* TO DO *
Recast the entries as a JSON list of strings, one string per line, leaving out blank lines and pictures. Begin with the line containing "Given: Click the blue help question mark icon" and continue through the line containing "Looking at the", including both.

* PROVIDED ENTRIES *
--------------------------------------------------
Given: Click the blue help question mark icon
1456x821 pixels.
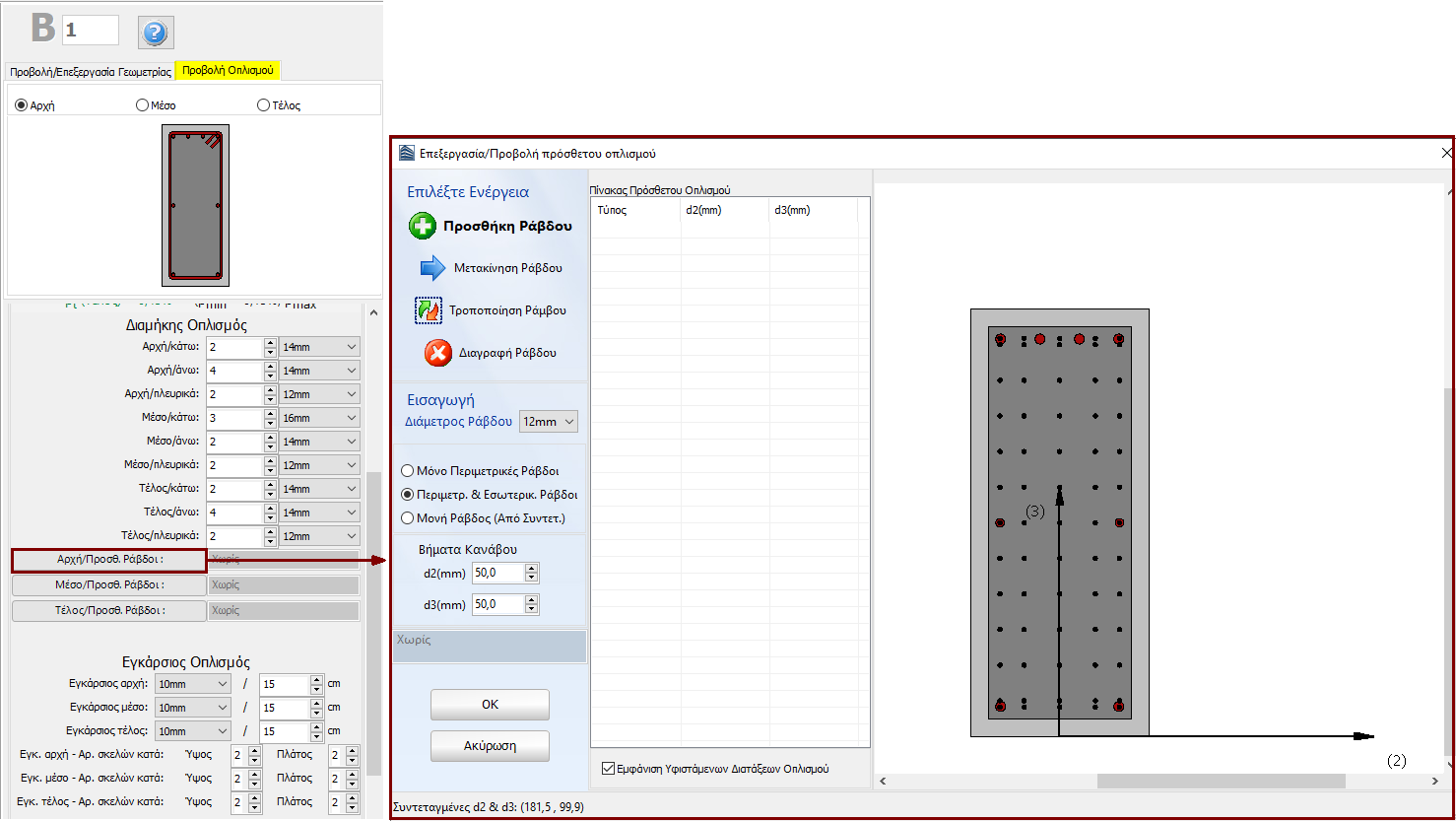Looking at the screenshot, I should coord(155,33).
--------------------------------------------------
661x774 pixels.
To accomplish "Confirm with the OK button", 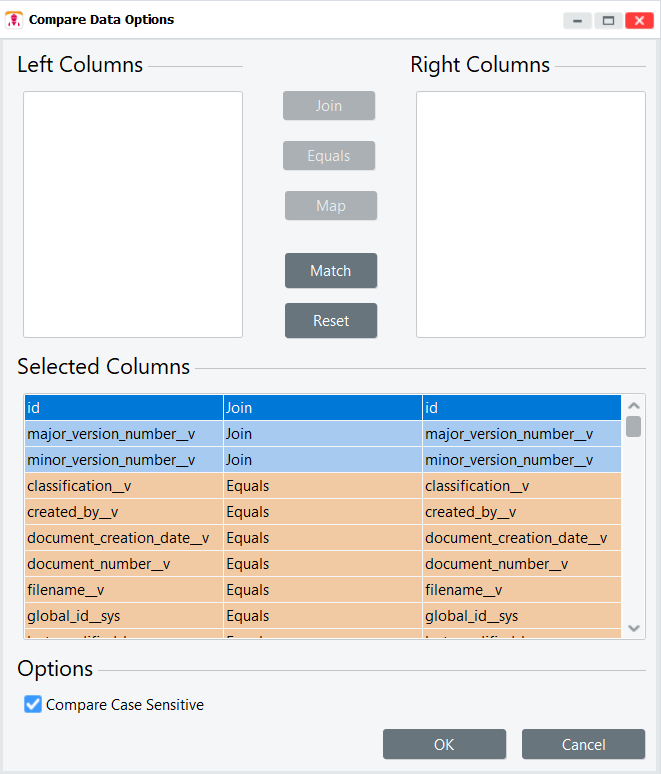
--------------------------------------------------
* ANSWER TO THE EXERCISE *
[
  "Given: Click the blue help question mark icon",
  "1456x821 pixels.",
  "Looking at the screenshot, I should coord(155,33)."
]